Rows from a dataset:
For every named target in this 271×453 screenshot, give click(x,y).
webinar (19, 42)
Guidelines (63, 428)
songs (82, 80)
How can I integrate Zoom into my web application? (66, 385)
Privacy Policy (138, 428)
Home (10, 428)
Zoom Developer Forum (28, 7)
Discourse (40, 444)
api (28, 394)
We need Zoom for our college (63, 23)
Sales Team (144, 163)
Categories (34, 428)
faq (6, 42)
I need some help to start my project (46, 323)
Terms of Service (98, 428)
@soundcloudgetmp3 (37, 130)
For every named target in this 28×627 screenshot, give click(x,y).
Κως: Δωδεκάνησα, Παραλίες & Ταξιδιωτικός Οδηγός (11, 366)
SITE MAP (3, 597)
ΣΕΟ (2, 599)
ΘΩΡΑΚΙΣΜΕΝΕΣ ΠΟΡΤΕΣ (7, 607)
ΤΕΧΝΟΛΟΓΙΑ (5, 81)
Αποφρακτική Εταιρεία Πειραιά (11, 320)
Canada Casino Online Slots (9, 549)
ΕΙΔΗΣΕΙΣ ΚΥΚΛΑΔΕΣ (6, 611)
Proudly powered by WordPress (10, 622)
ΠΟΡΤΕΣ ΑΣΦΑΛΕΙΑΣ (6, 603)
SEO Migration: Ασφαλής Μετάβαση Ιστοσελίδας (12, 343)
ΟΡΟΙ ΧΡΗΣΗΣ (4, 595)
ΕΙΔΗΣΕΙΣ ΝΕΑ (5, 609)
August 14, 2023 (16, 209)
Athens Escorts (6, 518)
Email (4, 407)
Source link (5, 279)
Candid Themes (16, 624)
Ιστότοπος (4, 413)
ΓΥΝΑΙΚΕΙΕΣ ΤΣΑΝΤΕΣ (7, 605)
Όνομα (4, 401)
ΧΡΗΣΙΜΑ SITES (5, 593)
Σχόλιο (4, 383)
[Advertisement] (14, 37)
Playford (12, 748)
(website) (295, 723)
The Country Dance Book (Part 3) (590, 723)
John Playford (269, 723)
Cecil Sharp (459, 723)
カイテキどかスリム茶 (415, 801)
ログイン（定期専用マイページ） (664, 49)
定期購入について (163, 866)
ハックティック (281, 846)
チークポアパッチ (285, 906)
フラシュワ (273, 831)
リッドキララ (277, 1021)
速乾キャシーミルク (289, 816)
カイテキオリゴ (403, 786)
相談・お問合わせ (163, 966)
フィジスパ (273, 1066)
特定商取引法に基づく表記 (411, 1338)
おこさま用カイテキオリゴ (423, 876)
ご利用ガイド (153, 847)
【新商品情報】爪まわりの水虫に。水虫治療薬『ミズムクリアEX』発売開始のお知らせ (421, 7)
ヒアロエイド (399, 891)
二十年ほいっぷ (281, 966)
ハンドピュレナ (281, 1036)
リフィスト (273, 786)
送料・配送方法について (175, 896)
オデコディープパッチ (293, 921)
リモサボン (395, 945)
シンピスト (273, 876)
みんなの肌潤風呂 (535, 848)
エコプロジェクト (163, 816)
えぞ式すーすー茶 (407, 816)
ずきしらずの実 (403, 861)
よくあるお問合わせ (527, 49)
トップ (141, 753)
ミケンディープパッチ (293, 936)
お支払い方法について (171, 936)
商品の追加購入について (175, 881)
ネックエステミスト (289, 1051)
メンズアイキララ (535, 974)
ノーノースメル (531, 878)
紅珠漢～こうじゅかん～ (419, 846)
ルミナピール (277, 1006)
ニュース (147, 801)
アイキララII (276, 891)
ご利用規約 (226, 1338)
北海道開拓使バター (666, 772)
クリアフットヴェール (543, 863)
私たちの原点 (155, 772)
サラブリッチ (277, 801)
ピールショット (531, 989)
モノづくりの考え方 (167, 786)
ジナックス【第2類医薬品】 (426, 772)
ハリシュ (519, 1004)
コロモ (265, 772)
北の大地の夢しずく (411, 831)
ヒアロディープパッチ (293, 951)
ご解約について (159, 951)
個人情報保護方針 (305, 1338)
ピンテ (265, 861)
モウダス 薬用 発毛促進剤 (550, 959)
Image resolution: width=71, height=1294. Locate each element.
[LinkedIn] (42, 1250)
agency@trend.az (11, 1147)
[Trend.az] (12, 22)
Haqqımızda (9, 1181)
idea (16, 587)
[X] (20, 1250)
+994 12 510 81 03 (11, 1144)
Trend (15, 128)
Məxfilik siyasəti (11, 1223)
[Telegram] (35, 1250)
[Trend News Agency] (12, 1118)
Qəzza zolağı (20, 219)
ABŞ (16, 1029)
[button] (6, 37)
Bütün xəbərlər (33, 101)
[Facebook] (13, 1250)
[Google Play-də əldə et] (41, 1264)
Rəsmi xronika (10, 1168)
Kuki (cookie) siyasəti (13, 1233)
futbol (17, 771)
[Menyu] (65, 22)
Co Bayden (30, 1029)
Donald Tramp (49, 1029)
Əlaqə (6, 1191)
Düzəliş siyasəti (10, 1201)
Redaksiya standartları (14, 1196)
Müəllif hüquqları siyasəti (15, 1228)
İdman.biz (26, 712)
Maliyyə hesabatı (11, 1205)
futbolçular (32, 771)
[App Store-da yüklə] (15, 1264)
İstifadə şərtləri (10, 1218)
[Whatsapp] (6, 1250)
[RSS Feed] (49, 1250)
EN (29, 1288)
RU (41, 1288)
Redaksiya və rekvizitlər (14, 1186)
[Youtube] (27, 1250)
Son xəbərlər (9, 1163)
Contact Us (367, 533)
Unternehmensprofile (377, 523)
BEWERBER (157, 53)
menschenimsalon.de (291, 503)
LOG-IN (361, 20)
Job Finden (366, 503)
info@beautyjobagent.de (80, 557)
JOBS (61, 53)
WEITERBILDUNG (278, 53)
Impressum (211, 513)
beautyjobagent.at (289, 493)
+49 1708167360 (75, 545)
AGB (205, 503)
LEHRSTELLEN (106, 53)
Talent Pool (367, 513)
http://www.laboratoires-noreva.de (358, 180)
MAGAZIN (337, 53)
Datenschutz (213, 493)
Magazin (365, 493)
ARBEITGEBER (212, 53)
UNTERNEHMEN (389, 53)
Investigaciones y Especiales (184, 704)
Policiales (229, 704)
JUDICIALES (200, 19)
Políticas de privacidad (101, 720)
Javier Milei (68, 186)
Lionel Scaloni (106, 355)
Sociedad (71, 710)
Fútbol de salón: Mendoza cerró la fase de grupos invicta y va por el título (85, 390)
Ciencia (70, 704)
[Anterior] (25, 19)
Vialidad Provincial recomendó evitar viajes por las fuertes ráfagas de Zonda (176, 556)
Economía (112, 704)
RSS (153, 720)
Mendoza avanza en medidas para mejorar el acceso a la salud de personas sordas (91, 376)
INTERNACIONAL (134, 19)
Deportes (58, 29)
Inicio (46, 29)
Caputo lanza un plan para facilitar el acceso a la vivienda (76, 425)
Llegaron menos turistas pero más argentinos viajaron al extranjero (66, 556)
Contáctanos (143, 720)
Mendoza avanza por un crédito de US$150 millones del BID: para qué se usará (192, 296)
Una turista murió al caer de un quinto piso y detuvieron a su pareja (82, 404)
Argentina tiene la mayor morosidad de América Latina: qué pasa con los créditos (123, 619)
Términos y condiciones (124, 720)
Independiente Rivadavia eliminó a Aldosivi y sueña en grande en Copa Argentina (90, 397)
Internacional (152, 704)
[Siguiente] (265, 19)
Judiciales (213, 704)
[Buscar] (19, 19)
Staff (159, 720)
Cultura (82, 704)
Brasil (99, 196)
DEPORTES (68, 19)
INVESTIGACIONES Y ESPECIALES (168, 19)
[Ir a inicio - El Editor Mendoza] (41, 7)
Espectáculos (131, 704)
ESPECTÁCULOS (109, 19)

**Task to complete**
Return every one of the rows above, repeating each line exactly.

**Solution for this task**
For every named target in this 271×453 screenshot, give click(x,y).
webinar (19, 42)
Guidelines (63, 428)
songs (82, 80)
How can I integrate Zoom into my web application? (66, 385)
Privacy Policy (138, 428)
Home (10, 428)
Zoom Developer Forum (28, 7)
Discourse (40, 444)
api (28, 394)
We need Zoom for our college (63, 23)
Sales Team (144, 163)
Categories (34, 428)
faq (6, 42)
I need some help to start my project (46, 323)
Terms of Service (98, 428)
@soundcloudgetmp3 (37, 130)
For every named target in this 28×627 screenshot, give click(x,y).
Κως: Δωδεκάνησα, Παραλίες & Ταξιδιωτικός Οδηγός (11, 366)
SITE MAP (3, 597)
ΣΕΟ (2, 599)
ΘΩΡΑΚΙΣΜΕΝΕΣ ΠΟΡΤΕΣ (7, 607)
ΤΕΧΝΟΛΟΓΙΑ (5, 81)
Αποφρακτική Εταιρεία Πειραιά (11, 320)
Canada Casino Online Slots (9, 549)
ΕΙΔΗΣΕΙΣ ΚΥΚΛΑΔΕΣ (6, 611)
Proudly powered by WordPress (10, 622)
ΠΟΡΤΕΣ ΑΣΦΑΛΕΙΑΣ (6, 603)
SEO Migration: Ασφαλής Μετάβαση Ιστοσελίδας (12, 343)
ΟΡΟΙ ΧΡΗΣΗΣ (4, 595)
ΕΙΔΗΣΕΙΣ ΝΕΑ (5, 609)
August 14, 2023 (16, 209)
Athens Escorts (6, 518)
Email (4, 407)
Source link (5, 279)
Candid Themes (16, 624)
Ιστότοπος (4, 413)
ΓΥΝΑΙΚΕΙΕΣ ΤΣΑΝΤΕΣ (7, 605)
Όνομα (4, 401)
ΧΡΗΣΙΜΑ SITES (5, 593)
Σχόλιο (4, 383)
[Advertisement] (14, 37)
Playford (12, 748)
(website) (295, 723)
The Country Dance Book (Part 3) (590, 723)
John Playford (269, 723)
Cecil Sharp (459, 723)
カイテキどかスリム茶 (415, 801)
ログイン（定期専用マイページ） (664, 49)
定期購入について (163, 866)
ハックティック (281, 846)
チークポアパッチ (285, 906)
フラシュワ (273, 831)
リッドキララ (277, 1021)
速乾キャシーミルク (289, 816)
カイテキオリゴ (403, 786)
相談・お問合わせ (163, 966)
フィジスパ (273, 1066)
特定商取引法に基づく表記 (411, 1338)
おこさま用カイテキオリゴ (423, 876)
ご利用ガイド (153, 847)
【新商品情報】爪まわりの水虫に。水虫治療薬『ミズムクリアEX』発売開始のお知らせ (421, 7)
ヒアロエイド (399, 891)
二十年ほいっぷ (281, 966)
ハンドピュレナ (281, 1036)
リフィスト (273, 786)
送料・配送方法について (175, 896)
オデコディープパッチ (293, 921)
リモサボン (395, 945)
シンピスト (273, 876)
みんなの肌潤風呂 (535, 848)
エコプロジェクト (163, 816)
えぞ式すーすー茶 (407, 816)
ずきしらずの実 (403, 861)
よくあるお問合わせ (527, 49)
トップ (141, 753)
ミケンディープパッチ (293, 936)
お支払い方法について (171, 936)
商品の追加購入について (175, 881)
ネックエステミスト (289, 1051)
メンズアイキララ (535, 974)
ノーノースメル (531, 878)
紅珠漢～こうじゅかん～ (419, 846)
ルミナピール (277, 1006)
ニュース (147, 801)
アイキララII (276, 891)
ご利用規約 (226, 1338)
北海道開拓使バター (666, 772)
クリアフットヴェール (543, 863)
私たちの原点 (155, 772)
サラブリッチ (277, 801)
ピールショット (531, 989)
モノづくりの考え方 (167, 786)
ジナックス【第2類医薬品】 (426, 772)
ハリシュ (519, 1004)
コロモ (265, 772)
北の大地の夢しずく (411, 831)
ヒアロディープパッチ (293, 951)
ご解約について (159, 951)
個人情報保護方針 (305, 1338)
ピンテ (265, 861)
モウダス 薬用 発毛促進剤 (550, 959)
Image resolution: width=71, height=1294. Locate each element.
[LinkedIn] (42, 1250)
agency@trend.az (11, 1147)
[Trend.az] (12, 22)
Haqqımızda (9, 1181)
idea (16, 587)
[X] (20, 1250)
+994 12 510 81 03 (11, 1144)
Trend (15, 128)
Məxfilik siyasəti (11, 1223)
[Telegram] (35, 1250)
[Trend News Agency] (12, 1118)
Qəzza zolağı (20, 219)
ABŞ (16, 1029)
[button] (6, 37)
Bütün xəbərlər (33, 101)
[Facebook] (13, 1250)
[Google Play-də əldə et] (41, 1264)
Rəsmi xronika (10, 1168)
Kuki (cookie) siyasəti (13, 1233)
futbol (17, 771)
[Menyu] (65, 22)
Co Bayden (30, 1029)
Donald Tramp (49, 1029)
Əlaqə (6, 1191)
Düzəliş siyasəti (10, 1201)
Redaksiya standartları (14, 1196)
Müəllif hüquqları siyasəti (15, 1228)
İdman.biz (26, 712)
Maliyyə hesabatı (11, 1205)
futbolçular (32, 771)
[App Store-da yüklə] (15, 1264)
İstifadə şərtləri (10, 1218)
[Whatsapp] (6, 1250)
[RSS Feed] (49, 1250)
EN (29, 1288)
RU (41, 1288)
Redaksiya və rekvizitlər (14, 1186)
[Youtube] (27, 1250)
Son xəbərlər (9, 1163)
Contact Us (367, 533)
Unternehmensprofile (377, 523)
BEWERBER (157, 53)
menschenimsalon.de (291, 503)
LOG-IN (361, 20)
Job Finden (366, 503)
info@beautyjobagent.de (80, 557)
JOBS (61, 53)
WEITERBILDUNG (278, 53)
Impressum (211, 513)
beautyjobagent.at (289, 493)
+49 1708167360 (75, 545)
AGB (205, 503)
LEHRSTELLEN (106, 53)
Talent Pool (367, 513)
http://www.laboratoires-noreva.de (358, 180)
MAGAZIN (337, 53)
Datenschutz (213, 493)
Magazin (365, 493)
ARBEITGEBER (212, 53)
UNTERNEHMEN (389, 53)
Investigaciones y Especiales (184, 704)
Policiales (229, 704)
JUDICIALES (200, 19)
Políticas de privacidad (101, 720)
Javier Milei (68, 186)
Lionel Scaloni (106, 355)
Sociedad (71, 710)
Fútbol de salón: Mendoza cerró la fase de grupos invicta y va por el título (85, 390)
Ciencia (70, 704)
[Anterior] (25, 19)
Vialidad Provincial recomendó evitar viajes por las fuertes ráfagas de Zonda (176, 556)
Economía (112, 704)
RSS (153, 720)
Mendoza avanza en medidas para mejorar el acceso a la salud de personas sordas (91, 376)
INTERNACIONAL (134, 19)
Deportes (58, 29)
Inicio (46, 29)
Caputo lanza un plan para facilitar el acceso a la vivienda (76, 425)
Llegaron menos turistas pero más argentinos viajaron al extranjero (66, 556)
Contáctanos (143, 720)
Mendoza avanza por un crédito de US$150 millones del BID: para qué se usará (192, 296)
Una turista murió al caer de un quinto piso y detuvieron a su pareja (82, 404)
Argentina tiene la mayor morosidad de América Latina: qué pasa con los créditos (123, 619)
Términos y condiciones (124, 720)
Independiente Rivadavia eliminó a Aldosivi y sueña en grande en Copa Argentina (90, 397)
Internacional (152, 704)
[Siguiente] (265, 19)
Judiciales (213, 704)
[Buscar] (19, 19)
Staff (159, 720)
Cultura (82, 704)
Brasil (99, 196)
DEPORTES (68, 19)
INVESTIGACIONES Y ESPECIALES (168, 19)
[Ir a inicio - El Editor Mendoza] (41, 7)
Espectáculos (131, 704)
ESPECTÁCULOS (109, 19)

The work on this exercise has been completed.